__Study text__:
########
During the early 1970's in California Ronald Reagan decided to deinstitutionalize persons with mental illnesses. With legislative support that's what happened, and it was supposed to be somehow replaced with some kind of community care system and psychotropic drugs that somehow never fully materialized. Over the years many commentators and researchers have noticed the increased presence of persons with varied mental illnesses or dual diagnoses in prisons and jails.
The Treatment Advocacy Center's latest nationwide study on the mentally ill in confinement notes:
"In historical perspective, we have returned to the early nineteenth century, when mentally ill persons filled our jails and prisons. At that time, a reform movement, sparked by Dorothea Dix, led to a more humane treatment of mentally ill persons. For over a hundred years, mentally ill individuals were treated in hospitals. We have now returned to the conditions of the 1840s by putting large numbers of mentally ill persons back into jails and prisons" (emphasis in original).
Have you been to a local jail lately and checked out how many persons identified as having mental illnesses are there and how many of them are walking around with shackles? It's upsetting to behold, but when you put people in a jail and they don't behave, you do what jailers do. A sad part of this is that there are no bandaid, panacea solutions. Over 30% of women inmates, and a little over half of male inmates, have serious mental health problems, and Los Angeles Sheriff Lee Baca can say with authority, "I run the biggest mental hospital in the country" (cited in the above study, p. 4).
Clearly U.S. priorities and California's in particular are to criminalize problems that belong elsewhere. Criminal justice incarceration, here in the form of local jails, is one of the most inappropriate, expensive and least effective solutions around. The above study suggests that states with the greatest spending on hospitals for the mentally ill spend the least money on mentally ill inmates in prisons and jails. Moreover, mentally ill inmates cost a great deal more to manage than other inmates--and they stay longer (not surprisingly, many have trouble following institutional rules! After all, it is a place of punishment in form if not intent.).
########
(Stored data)
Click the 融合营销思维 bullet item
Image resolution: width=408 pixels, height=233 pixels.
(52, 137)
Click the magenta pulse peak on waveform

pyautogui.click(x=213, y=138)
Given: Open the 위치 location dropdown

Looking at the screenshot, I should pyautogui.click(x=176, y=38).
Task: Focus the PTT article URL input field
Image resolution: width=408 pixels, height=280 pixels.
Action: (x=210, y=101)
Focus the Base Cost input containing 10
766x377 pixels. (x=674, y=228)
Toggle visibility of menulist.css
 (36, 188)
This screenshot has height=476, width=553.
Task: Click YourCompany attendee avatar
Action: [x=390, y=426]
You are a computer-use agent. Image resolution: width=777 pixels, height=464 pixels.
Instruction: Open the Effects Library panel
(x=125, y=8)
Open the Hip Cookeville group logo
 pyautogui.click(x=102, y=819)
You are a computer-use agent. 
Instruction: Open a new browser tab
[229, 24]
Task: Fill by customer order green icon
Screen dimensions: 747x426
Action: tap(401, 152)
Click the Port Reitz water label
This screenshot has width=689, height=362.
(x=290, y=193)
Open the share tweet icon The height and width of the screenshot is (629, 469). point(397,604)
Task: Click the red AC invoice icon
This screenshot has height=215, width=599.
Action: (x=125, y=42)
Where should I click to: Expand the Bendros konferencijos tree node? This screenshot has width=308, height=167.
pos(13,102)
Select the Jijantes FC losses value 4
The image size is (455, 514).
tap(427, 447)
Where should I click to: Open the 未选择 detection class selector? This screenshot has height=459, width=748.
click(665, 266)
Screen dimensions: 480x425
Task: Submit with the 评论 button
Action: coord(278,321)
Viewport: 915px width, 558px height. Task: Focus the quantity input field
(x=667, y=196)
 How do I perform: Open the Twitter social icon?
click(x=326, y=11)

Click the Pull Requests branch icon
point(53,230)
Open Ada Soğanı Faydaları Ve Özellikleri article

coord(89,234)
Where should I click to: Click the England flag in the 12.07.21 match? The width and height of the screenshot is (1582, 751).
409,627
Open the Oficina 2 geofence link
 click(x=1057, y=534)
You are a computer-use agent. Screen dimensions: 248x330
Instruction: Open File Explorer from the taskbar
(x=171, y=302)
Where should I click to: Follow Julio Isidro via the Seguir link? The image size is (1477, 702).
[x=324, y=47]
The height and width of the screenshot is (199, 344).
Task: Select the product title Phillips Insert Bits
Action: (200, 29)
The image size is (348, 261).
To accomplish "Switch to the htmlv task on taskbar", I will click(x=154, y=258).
########
__What you need to do__:
(a) Can you sum up the piece on mentally ill people in jails in two sentences?
(b) How would the piece on mentally ill people in jails go on? Write its next part, picking up after its final sentence.
The records are separate material, distinct from the text.

__Task results__:
(a) After California deinstitutionalized persons with mental illnesses in the early 1970s, the promised community care never fully materialized, and large numbers of mentally ill people now fill jails and prisons, which a Treatment Advocacy Center study likens to the conditions of the 1840s. Using jails for these problems is inappropriate, expensive and ineffective, since mentally ill inmates cost a great deal more to manage than other inmates and stay longer.

(b)
This is one of those areas of criminal justice where it is very clear the form of our structured response to people in trouble (jail and shackles for the mentally ill) is inappropriate. Our society--through our leaders--has put all its money into a criminal justice solution to everything: we're now governing through crime, to use the title of Jonathan Simon's book, Governing Through Crime, a vital way of thinking about the mass incarceration response to crime today.
How can we get out of this mess? It seems advisable to decarcerate the mentally ill with soundly planned and executed community based alternatives designed to keep them out of jails and prisons and which do not infringe on their civil liberties. There are programs that work to do that. Mental health courts appear to have promise, as may other alternatives suggested in the report. The non-help, non-system, let them eat cake solution of Ronald Reagan doesn't work and the current policy of incarceration doesn't work. Moreover, in today's world, throwing psychiatrists at them will do little more than lead to drugs: in today's world, psychiatrists have moved away from talk therapy. (See Talk Doesn't Pay, So Psychiatry Turns Instead to Drug Therapy.) Instead, it's all about drugs and more drugs.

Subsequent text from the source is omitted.